= Beginning of Section =

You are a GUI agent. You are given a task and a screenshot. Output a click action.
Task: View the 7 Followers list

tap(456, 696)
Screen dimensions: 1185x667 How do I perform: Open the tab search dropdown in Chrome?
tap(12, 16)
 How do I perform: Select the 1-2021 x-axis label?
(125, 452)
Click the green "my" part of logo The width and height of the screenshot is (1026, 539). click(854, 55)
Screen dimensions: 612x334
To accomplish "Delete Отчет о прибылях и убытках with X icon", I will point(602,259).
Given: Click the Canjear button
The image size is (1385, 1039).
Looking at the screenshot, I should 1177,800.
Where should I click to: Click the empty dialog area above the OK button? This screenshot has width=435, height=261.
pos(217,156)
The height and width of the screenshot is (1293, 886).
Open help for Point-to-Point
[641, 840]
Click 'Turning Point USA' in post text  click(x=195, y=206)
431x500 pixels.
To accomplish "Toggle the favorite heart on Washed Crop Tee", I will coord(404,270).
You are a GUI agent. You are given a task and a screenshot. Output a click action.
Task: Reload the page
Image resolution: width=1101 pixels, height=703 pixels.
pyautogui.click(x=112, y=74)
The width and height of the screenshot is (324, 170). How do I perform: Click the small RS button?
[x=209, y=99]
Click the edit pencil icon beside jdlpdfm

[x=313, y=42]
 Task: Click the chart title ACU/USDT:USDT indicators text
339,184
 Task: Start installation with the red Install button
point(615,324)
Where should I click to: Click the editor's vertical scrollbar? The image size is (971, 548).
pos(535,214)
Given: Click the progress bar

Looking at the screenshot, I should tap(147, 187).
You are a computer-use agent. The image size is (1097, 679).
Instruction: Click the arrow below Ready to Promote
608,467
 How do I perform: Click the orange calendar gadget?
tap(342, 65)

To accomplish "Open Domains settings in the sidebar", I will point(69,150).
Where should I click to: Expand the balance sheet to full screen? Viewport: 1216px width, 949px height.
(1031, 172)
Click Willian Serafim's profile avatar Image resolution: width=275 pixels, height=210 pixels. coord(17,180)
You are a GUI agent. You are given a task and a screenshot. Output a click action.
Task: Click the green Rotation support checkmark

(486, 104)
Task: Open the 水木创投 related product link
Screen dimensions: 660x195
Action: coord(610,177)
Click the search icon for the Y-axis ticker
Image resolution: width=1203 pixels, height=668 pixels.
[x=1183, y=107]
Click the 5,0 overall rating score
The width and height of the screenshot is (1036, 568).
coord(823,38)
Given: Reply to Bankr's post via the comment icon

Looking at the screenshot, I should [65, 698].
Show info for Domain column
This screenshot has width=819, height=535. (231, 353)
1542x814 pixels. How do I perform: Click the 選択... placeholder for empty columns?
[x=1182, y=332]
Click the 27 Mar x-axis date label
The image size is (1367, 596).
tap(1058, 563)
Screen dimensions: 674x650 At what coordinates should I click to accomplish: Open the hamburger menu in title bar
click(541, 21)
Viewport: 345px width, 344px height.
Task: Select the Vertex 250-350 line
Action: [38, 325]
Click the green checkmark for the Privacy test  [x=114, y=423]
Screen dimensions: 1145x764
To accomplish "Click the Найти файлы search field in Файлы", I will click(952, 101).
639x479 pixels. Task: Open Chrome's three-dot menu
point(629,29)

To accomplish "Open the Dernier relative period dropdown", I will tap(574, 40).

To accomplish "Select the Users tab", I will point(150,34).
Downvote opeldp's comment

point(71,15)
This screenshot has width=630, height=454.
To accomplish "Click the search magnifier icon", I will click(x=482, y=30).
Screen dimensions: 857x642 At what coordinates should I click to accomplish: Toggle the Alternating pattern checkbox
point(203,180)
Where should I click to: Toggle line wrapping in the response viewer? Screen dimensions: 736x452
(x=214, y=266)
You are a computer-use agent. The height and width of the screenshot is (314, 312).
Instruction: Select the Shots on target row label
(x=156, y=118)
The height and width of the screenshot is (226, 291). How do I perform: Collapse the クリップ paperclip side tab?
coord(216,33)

= End of Section =

#### Task details:
The full listing above is to be copied exactly, line for line.

#### Problem solution:
You are a GUI agent. You are given a task and a screenshot. Output a click action.
Task: View the 7 Followers list

tap(456, 696)
Screen dimensions: 1185x667 How do I perform: Open the tab search dropdown in Chrome?
tap(12, 16)
 How do I perform: Select the 1-2021 x-axis label?
(125, 452)
Click the green "my" part of logo The width and height of the screenshot is (1026, 539). click(854, 55)
Screen dimensions: 612x334
To accomplish "Delete Отчет о прибылях и убытках with X icon", I will point(602,259).
Given: Click the Canjear button
The image size is (1385, 1039).
Looking at the screenshot, I should 1177,800.
Where should I click to: Click the empty dialog area above the OK button? This screenshot has width=435, height=261.
pos(217,156)
The height and width of the screenshot is (1293, 886).
Open help for Point-to-Point
[641, 840]
Click 'Turning Point USA' in post text  click(x=195, y=206)
431x500 pixels.
To accomplish "Toggle the favorite heart on Washed Crop Tee", I will coord(404,270).
You are a GUI agent. You are given a task and a screenshot. Output a click action.
Task: Reload the page
Image resolution: width=1101 pixels, height=703 pixels.
pyautogui.click(x=112, y=74)
The width and height of the screenshot is (324, 170). How do I perform: Click the small RS button?
[x=209, y=99]
Click the edit pencil icon beside jdlpdfm

[x=313, y=42]
 Task: Click the chart title ACU/USDT:USDT indicators text
339,184
 Task: Start installation with the red Install button
point(615,324)
Where should I click to: Click the editor's vertical scrollbar? The image size is (971, 548).
pos(535,214)
Given: Click the progress bar

Looking at the screenshot, I should tap(147, 187).
You are a computer-use agent. The image size is (1097, 679).
Instruction: Click the arrow below Ready to Promote
608,467
 How do I perform: Click the orange calendar gadget?
tap(342, 65)

To accomplish "Open Domains settings in the sidebar", I will point(69,150).
Where should I click to: Expand the balance sheet to full screen? Viewport: 1216px width, 949px height.
(1031, 172)
Click Willian Serafim's profile avatar Image resolution: width=275 pixels, height=210 pixels. coord(17,180)
You are a GUI agent. You are given a task and a screenshot. Output a click action.
Task: Click the green Rotation support checkmark

(486, 104)
Task: Open the 水木创投 related product link
Screen dimensions: 660x195
Action: coord(610,177)
Click the search icon for the Y-axis ticker
Image resolution: width=1203 pixels, height=668 pixels.
[x=1183, y=107]
Click the 5,0 overall rating score
The width and height of the screenshot is (1036, 568).
coord(823,38)
Given: Reply to Bankr's post via the comment icon

Looking at the screenshot, I should [65, 698].
Show info for Domain column
This screenshot has width=819, height=535. (231, 353)
1542x814 pixels. How do I perform: Click the 選択... placeholder for empty columns?
[x=1182, y=332]
Click the 27 Mar x-axis date label
The image size is (1367, 596).
tap(1058, 563)
Screen dimensions: 674x650 At what coordinates should I click to accomplish: Open the hamburger menu in title bar
click(541, 21)
Viewport: 345px width, 344px height.
Task: Select the Vertex 250-350 line
Action: [38, 325]
Click the green checkmark for the Privacy test  [x=114, y=423]
Screen dimensions: 1145x764
To accomplish "Click the Найти файлы search field in Файлы", I will click(952, 101).
639x479 pixels. Task: Open Chrome's three-dot menu
point(629,29)

To accomplish "Open the Dernier relative period dropdown", I will tap(574, 40).

To accomplish "Select the Users tab", I will point(150,34).
Downvote opeldp's comment

point(71,15)
This screenshot has width=630, height=454.
To accomplish "Click the search magnifier icon", I will click(x=482, y=30).
Screen dimensions: 857x642 At what coordinates should I click to accomplish: Toggle the Alternating pattern checkbox
point(203,180)
Where should I click to: Toggle line wrapping in the response viewer? Screen dimensions: 736x452
(x=214, y=266)
You are a computer-use agent. The height and width of the screenshot is (314, 312).
Instruction: Select the Shots on target row label
(x=156, y=118)
The height and width of the screenshot is (226, 291). How do I perform: Collapse the クリップ paperclip side tab?
coord(216,33)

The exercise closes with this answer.